- [Exercise goal]:
Pick out and copy every line below that contains the string "gmail". Case counts.
# START OF Input records
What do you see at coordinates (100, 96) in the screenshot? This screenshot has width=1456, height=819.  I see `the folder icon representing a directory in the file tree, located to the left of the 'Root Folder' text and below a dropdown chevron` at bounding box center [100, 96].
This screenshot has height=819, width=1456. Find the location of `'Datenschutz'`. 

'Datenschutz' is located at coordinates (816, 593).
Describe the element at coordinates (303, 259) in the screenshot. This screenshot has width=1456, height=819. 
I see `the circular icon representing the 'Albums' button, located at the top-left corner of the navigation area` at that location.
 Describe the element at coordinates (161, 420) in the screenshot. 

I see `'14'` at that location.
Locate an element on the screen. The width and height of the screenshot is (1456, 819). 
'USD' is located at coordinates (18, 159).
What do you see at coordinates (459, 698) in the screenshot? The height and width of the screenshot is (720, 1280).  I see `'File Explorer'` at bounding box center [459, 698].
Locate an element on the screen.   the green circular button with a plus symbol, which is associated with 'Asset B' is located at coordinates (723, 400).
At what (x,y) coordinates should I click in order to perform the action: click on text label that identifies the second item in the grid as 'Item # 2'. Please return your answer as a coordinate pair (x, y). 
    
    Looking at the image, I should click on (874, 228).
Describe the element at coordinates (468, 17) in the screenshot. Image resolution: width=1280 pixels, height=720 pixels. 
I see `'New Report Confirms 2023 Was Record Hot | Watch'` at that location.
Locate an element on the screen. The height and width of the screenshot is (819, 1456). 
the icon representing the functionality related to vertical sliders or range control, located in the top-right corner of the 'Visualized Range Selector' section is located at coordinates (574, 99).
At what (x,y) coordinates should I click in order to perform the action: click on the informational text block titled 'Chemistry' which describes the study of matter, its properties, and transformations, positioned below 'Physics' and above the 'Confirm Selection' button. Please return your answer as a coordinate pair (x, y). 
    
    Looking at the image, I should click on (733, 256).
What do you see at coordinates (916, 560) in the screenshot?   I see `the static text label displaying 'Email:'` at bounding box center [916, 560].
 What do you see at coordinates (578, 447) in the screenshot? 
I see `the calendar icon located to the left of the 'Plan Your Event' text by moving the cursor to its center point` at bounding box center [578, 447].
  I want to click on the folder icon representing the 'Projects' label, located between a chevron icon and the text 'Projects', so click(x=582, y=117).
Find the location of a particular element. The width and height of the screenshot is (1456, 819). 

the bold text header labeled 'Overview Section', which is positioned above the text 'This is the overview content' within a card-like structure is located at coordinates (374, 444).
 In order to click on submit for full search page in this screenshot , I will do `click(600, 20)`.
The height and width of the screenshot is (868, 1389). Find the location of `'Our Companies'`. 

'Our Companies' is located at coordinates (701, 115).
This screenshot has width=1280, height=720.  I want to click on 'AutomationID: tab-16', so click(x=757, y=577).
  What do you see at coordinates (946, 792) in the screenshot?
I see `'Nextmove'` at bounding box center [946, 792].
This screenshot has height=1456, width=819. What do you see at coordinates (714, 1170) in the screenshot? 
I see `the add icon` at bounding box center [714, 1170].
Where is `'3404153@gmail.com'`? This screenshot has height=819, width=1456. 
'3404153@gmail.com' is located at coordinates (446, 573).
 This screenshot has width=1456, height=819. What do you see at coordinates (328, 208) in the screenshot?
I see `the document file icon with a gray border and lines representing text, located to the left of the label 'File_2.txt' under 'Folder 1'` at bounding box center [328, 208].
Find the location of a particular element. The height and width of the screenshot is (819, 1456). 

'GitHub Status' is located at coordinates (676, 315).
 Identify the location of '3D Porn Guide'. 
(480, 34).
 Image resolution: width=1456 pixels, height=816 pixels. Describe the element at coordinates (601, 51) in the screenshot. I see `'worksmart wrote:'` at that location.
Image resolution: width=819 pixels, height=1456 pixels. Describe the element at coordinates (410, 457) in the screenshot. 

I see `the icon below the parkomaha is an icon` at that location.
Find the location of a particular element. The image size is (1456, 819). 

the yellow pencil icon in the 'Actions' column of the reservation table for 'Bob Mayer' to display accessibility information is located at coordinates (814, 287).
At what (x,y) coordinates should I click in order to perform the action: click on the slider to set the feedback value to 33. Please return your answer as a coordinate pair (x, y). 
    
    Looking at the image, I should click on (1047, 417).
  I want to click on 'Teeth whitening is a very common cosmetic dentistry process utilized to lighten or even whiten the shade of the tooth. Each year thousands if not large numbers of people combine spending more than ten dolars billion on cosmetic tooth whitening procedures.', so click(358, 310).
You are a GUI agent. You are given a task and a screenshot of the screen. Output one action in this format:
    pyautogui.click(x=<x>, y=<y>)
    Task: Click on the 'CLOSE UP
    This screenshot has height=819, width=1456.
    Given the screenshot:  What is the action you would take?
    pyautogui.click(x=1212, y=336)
# END OF Input records
- [Final result]:
Where is `'3404153@gmail.com'`? This screenshot has height=819, width=1456. 
'3404153@gmail.com' is located at coordinates (446, 573).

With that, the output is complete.